* TEXT SHOWN:

Baingan ka bharta – It was a long weekend, and we decided to make a short trip of it and stay at the Sula Vineyard’s bungalow called The Beyond . The bungalow came with 3 servants and a cook that I would have gladly married, just to get him to dxb to cook for me everyday! (I decided against this cos I’d gained so much weight in the 3 days I was there that if he were to stay permanently with me, I’d soon have gotten so fat that I’d have gotten wedged in the doorway!). The best baingan bharta we ever had, we ordered it every single day! ~ Nasik, India

Red velvet cake from Magnolia’s. One word- orgasmic! ~ Dubai, UAE

I could go on, but I’m hungry! Veena’s invited me over for lunch and Subodh’s making mojitos for which I need to pick up mint!

Cheers!

Within Reach

I was in London and had the whole day to myself. I’d already done the touristy spots with my friends the previous day and they’d gone back to Dxb early that morning. I decided to stay back for a week to explore more of the country.

I opened my Lonely Planet and looked up The Monument.

I was somehow fascinated by it and wanted to check out the place. After following the directions written on the book and the Tube map , (which was a lot of fun, l love maps!)  I got there and started on my way up. Only, I hadn’t anticipated the steps getting narrower and narrower on the way to the top or me suddenly getting a case of acrophobia, not to mention claustrophobia!

On the verge of panic, I ended up just sitting there for a while, trying to get my bearings and figure out what the hell to do, while a few people passed me by on their way up and down.

I was too scared to climb any higher, and when I looked down and saw the steps winding down to the curious red circle at the bottom, I felt like I’d never be able to move again!

After several deep breaths to calm myself, I decided to push on and get to the end of it, and surprisingly, reached the top after about only 20 more steps! And to think I’d almost planned on turning back, having reached so close to the top!

* A run of records:

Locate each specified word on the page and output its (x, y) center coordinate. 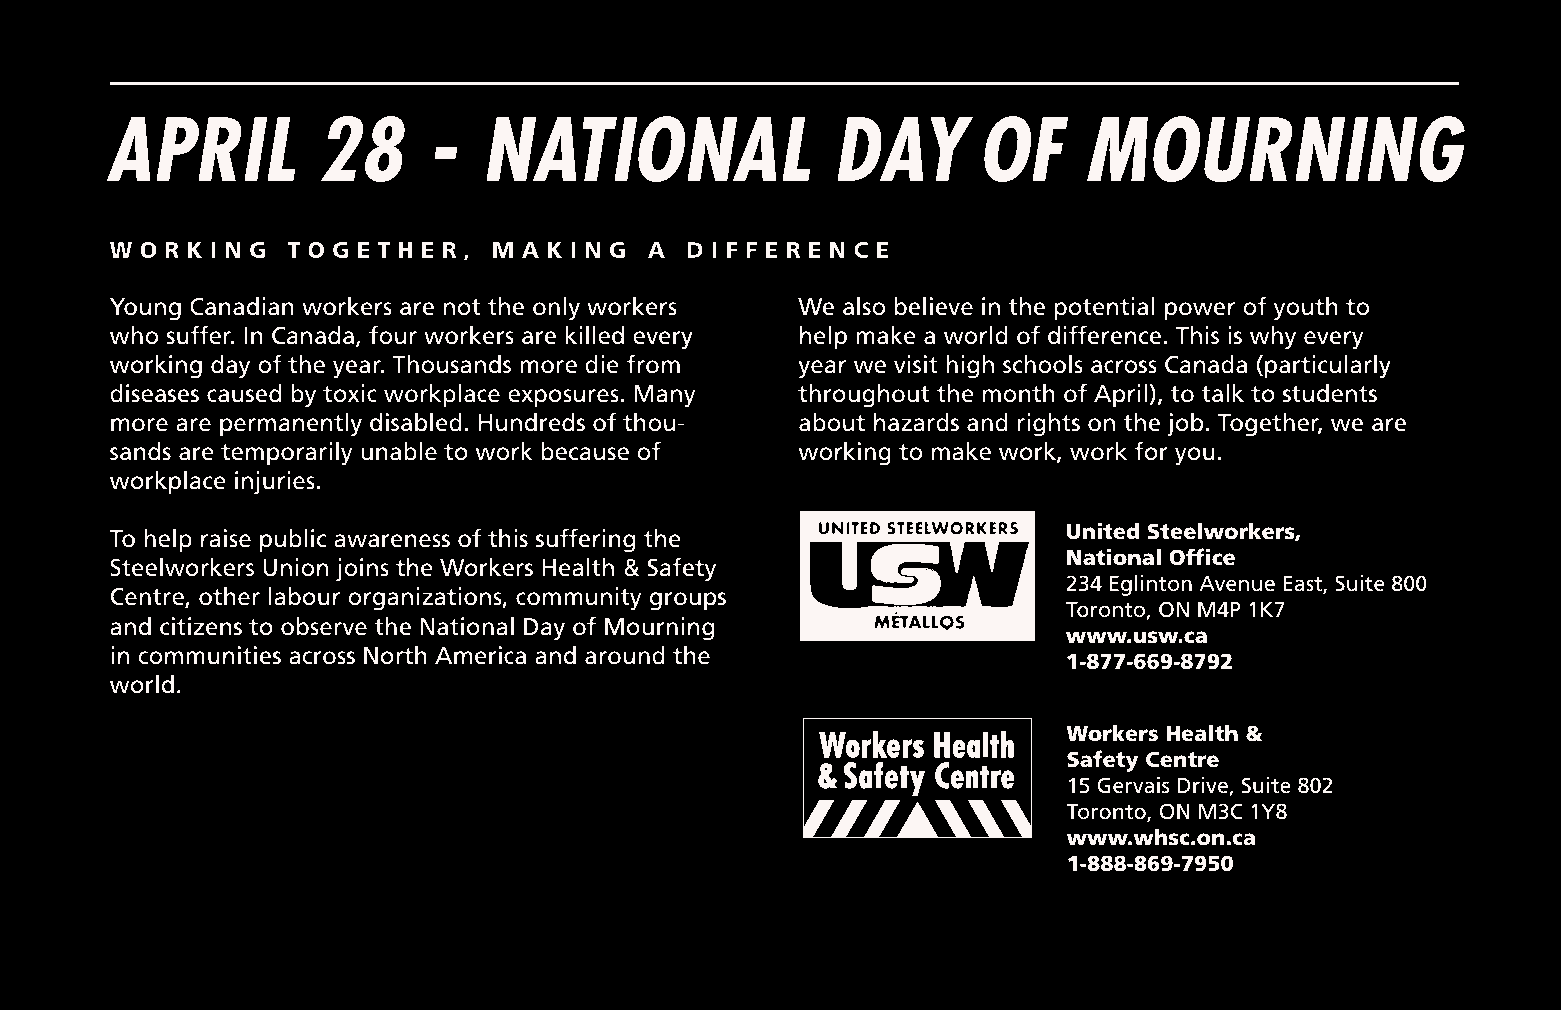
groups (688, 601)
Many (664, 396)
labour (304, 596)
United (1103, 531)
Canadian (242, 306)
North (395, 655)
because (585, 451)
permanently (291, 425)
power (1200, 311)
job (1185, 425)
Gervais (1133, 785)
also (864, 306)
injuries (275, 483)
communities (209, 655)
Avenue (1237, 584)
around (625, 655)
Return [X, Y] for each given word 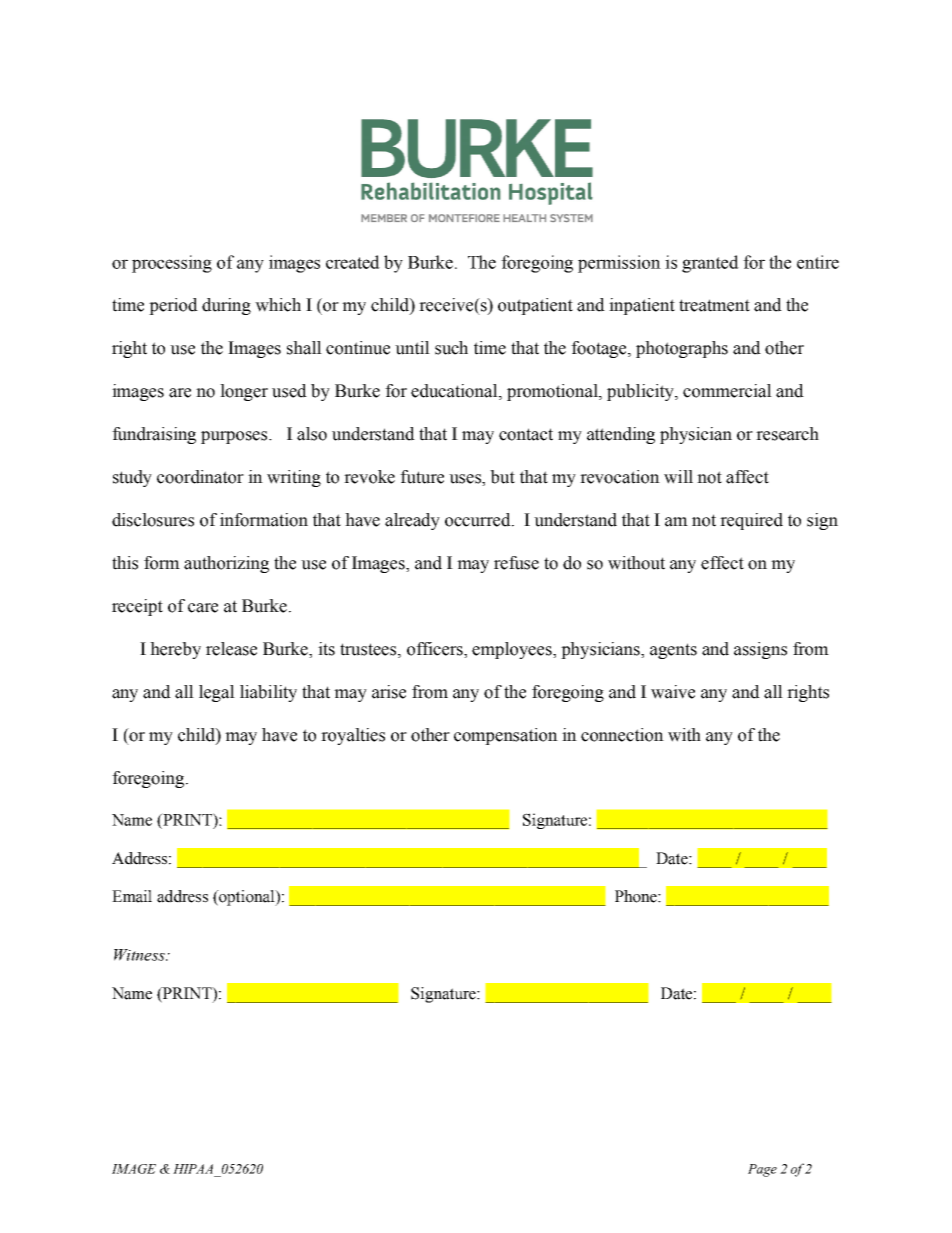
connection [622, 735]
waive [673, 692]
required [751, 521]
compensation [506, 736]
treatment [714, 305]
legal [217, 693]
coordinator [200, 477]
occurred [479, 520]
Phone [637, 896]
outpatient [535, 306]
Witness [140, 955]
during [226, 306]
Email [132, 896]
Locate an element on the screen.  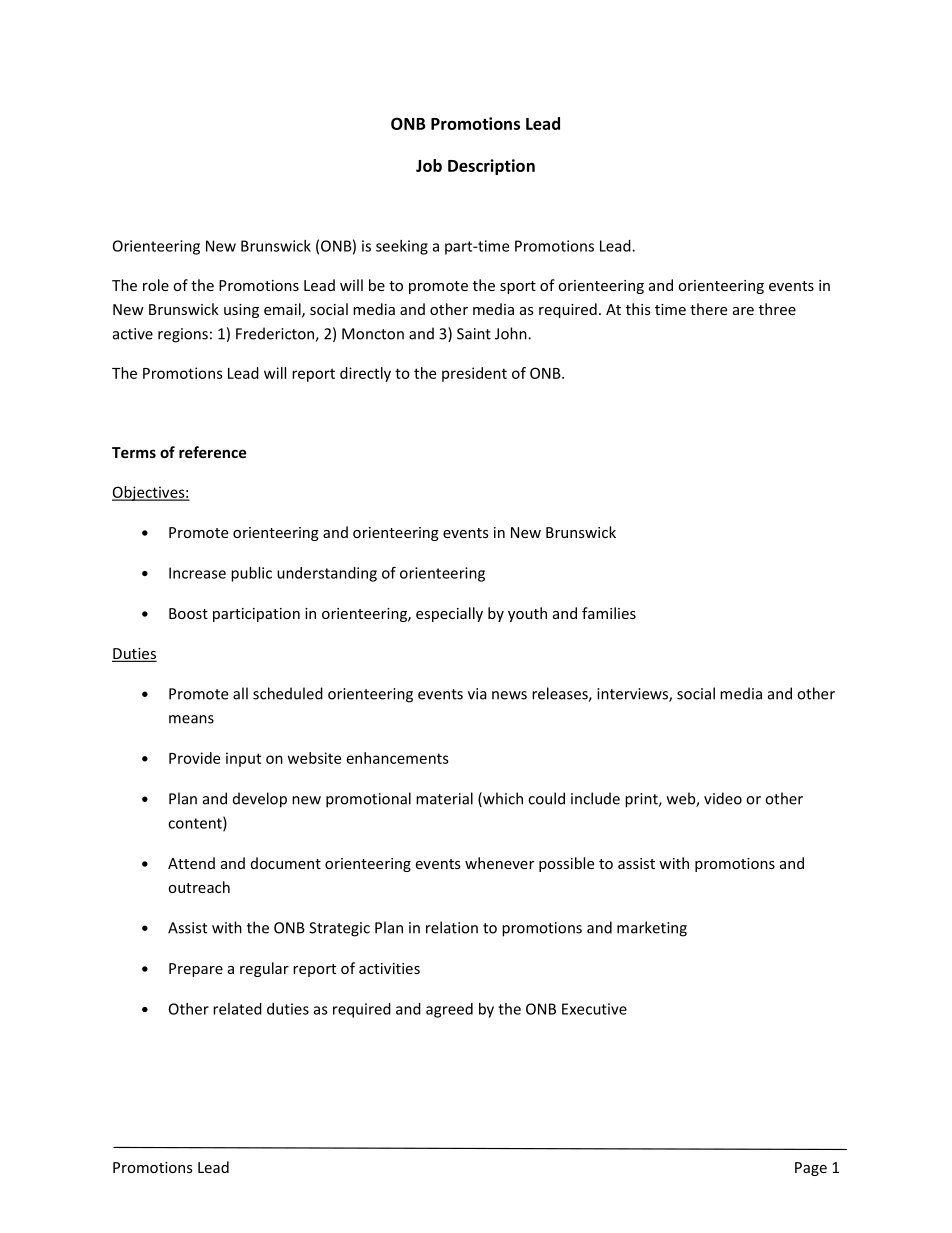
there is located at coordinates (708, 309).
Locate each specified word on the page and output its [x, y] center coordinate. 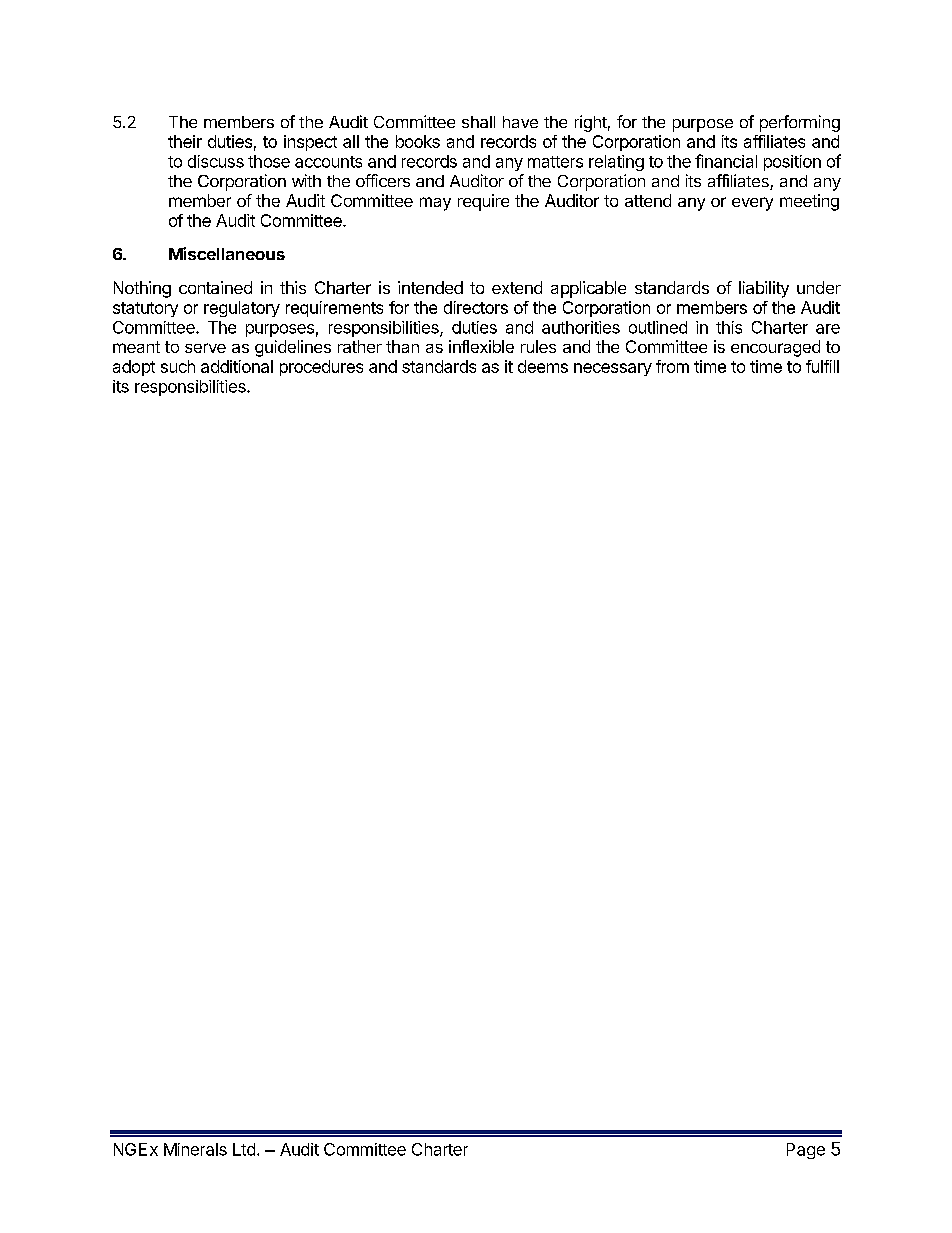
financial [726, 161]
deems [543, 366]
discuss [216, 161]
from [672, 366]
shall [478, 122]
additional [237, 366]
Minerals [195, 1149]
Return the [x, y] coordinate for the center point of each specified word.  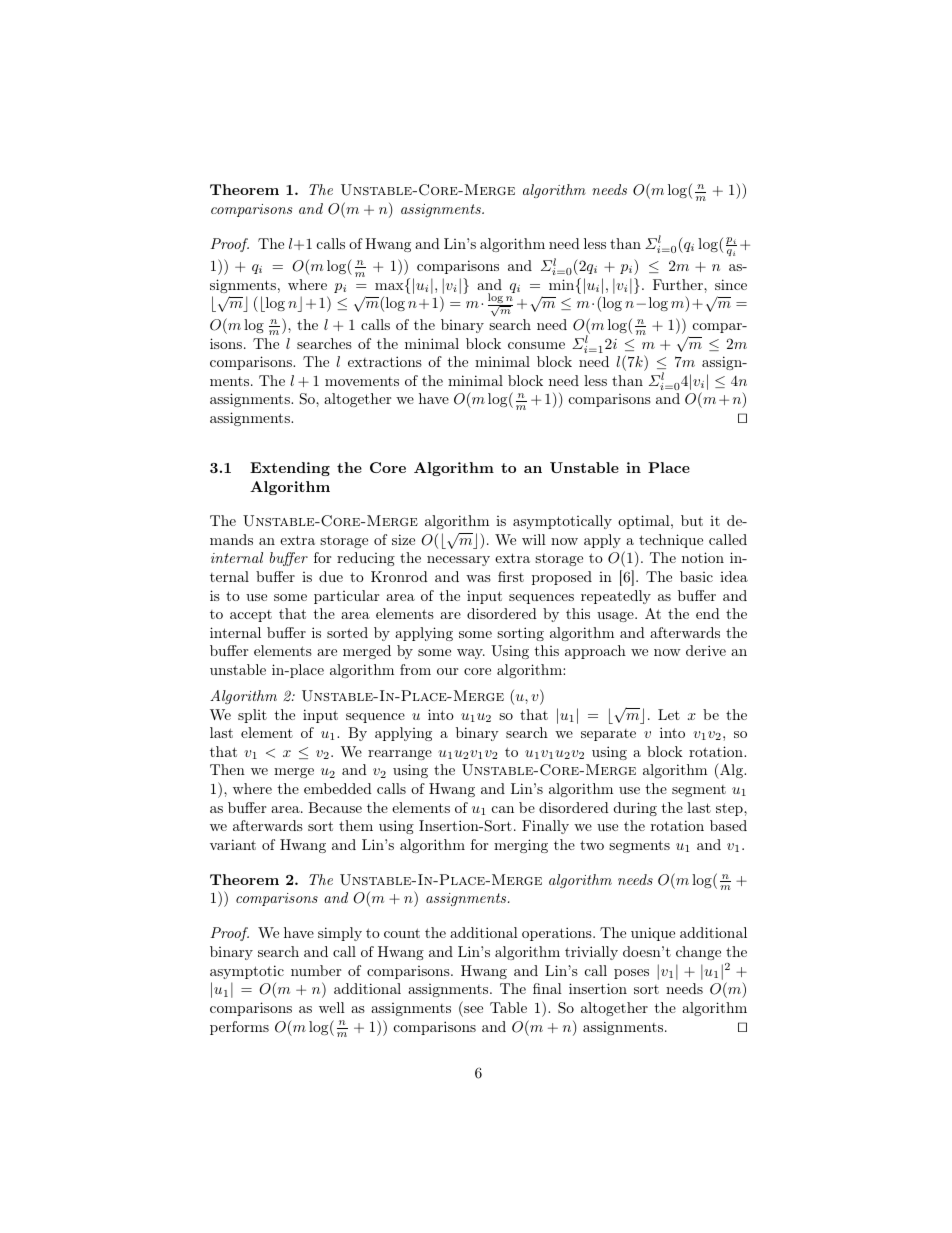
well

* JOBS:
• 1. Answer these questions about the blog post:
(a) What was the name of the bungalow at the Sula Vineyard?
(b) What did the writer need to pick up for the mojitos?
(c) About how many more steps did the writer climb after the deep breaths to reach the top?
• 2. Please repeat the part of the blog post starting with "Within Reach" and going on through "to mention claustrophobia!".

* THE ANSWERS:
• 1.
(a) The Beyond
(b) Mint
(c) About 20

• 2.
Within Reach

I was in London and had the whole day to myself. I’d already done the touristy spots with my friends the previous day and they’d gone back to Dxb early that morning. I decided to stay back for a week to explore more of the country.

I opened my Lonely Planet and looked up The Monument.

I was somehow fascinated by it and wanted to check out the place. After following the directions written on the book and the Tube map , (which was a lot of fun, l love maps!)  I got there and started on my way up. Only, I hadn’t anticipated the steps getting narrower and narrower on the way to the top or me suddenly getting a case of acrophobia, not to mention claustrophobia!